At the end of the day, this case study proves two items to be true. The first is that social, especially paid social, is an effective way to drive brand awareness and increase public validation on social networks like TikTok. EK Creative showed that they are effective paid marketers and drove significant traffic to their live event.

The other item this case study proves to be true is social commerce is a myth, even in a new medium like live shopping. Users do not come on TikTok, Instagram or Facebook to make purchases. They come for entertainment and information. A brand’s website is designed to sell products at volume.

For this client, if they had done everything the same, from pre-show marketing campaigns to their customer lists via email and SMS, spent targeted ad dollars on Facebook and TikTok ads to get on TikTok’s For You Page, and used Reactive to run a single one-hour show that would play on loop for 24 hours, their success would have been much higher.

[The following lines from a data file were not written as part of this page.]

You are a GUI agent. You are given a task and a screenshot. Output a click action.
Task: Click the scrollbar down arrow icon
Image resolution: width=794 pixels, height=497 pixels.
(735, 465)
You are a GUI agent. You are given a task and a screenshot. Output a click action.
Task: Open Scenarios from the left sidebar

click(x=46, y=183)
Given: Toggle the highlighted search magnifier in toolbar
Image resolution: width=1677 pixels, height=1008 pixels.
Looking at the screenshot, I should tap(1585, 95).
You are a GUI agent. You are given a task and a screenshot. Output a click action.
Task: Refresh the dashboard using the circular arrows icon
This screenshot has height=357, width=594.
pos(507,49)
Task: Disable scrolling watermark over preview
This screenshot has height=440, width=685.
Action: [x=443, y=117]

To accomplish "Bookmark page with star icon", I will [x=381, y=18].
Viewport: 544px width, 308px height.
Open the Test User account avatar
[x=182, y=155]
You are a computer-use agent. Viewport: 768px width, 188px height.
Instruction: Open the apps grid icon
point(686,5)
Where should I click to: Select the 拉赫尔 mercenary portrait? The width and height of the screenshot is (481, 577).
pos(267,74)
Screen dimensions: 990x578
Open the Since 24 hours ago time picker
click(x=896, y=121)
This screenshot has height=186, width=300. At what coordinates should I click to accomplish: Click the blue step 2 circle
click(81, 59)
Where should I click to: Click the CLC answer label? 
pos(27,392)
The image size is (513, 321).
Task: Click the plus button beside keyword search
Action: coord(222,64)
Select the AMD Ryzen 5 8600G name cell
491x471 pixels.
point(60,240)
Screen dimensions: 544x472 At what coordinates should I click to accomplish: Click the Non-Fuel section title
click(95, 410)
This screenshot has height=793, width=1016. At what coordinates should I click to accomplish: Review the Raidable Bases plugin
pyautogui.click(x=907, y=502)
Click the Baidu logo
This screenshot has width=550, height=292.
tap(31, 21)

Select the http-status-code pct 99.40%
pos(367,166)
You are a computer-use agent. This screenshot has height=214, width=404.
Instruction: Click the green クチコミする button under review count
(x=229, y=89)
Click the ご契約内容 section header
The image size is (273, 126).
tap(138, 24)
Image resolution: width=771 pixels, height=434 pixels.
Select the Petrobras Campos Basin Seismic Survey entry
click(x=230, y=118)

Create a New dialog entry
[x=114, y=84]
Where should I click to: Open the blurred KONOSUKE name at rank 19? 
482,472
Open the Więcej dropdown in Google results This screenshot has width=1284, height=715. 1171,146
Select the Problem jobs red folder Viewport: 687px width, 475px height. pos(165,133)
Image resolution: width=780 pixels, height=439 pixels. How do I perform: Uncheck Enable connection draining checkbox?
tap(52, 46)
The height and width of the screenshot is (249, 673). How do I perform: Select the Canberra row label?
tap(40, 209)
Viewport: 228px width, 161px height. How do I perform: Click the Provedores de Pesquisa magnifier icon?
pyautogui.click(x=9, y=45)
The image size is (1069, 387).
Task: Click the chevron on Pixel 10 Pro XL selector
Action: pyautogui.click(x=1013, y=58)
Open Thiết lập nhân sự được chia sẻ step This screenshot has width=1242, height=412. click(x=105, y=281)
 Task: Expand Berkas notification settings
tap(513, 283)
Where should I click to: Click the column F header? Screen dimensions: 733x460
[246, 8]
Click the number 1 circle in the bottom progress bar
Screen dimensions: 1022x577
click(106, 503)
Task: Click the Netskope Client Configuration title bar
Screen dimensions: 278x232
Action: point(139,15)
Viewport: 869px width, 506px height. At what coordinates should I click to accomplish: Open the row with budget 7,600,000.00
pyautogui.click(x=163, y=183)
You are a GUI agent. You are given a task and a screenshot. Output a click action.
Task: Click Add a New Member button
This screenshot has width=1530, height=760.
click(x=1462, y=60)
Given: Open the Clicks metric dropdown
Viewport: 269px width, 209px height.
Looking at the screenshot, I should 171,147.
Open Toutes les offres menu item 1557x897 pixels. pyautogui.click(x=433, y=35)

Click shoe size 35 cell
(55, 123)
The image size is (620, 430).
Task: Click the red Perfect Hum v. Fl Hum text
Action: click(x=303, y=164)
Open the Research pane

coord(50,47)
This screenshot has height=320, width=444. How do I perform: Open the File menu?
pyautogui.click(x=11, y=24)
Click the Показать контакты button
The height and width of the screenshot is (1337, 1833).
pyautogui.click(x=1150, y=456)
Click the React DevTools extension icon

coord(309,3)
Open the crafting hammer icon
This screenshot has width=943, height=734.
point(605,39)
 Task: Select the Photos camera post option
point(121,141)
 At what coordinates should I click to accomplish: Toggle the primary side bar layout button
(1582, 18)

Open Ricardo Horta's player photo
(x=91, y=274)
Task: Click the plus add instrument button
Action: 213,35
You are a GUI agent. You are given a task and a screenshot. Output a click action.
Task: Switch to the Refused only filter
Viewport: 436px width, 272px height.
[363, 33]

They spend so much time and money optimizing their website to drive sales yet because of the distribution power of social networks, they think those platforms will sell their products better than their website. If you take this case study and move the live shopping event to the client’s ecommerce store using software like Reactive, they would not have made $102,455. They would have made $1,730,400 (2.8M viewers * 2.5% conversion rate * $24.72 AOV). And they would not have had to pay TikTok their 5%, which would have equaled $34,608.

Live shopping, as a channel, is for sales conversion, not driving traffic. This case study shows that live shopping on TikTok drives traffic. Unfortunately, low-intent traffic does not cover the costs of running a successful ecommerce store.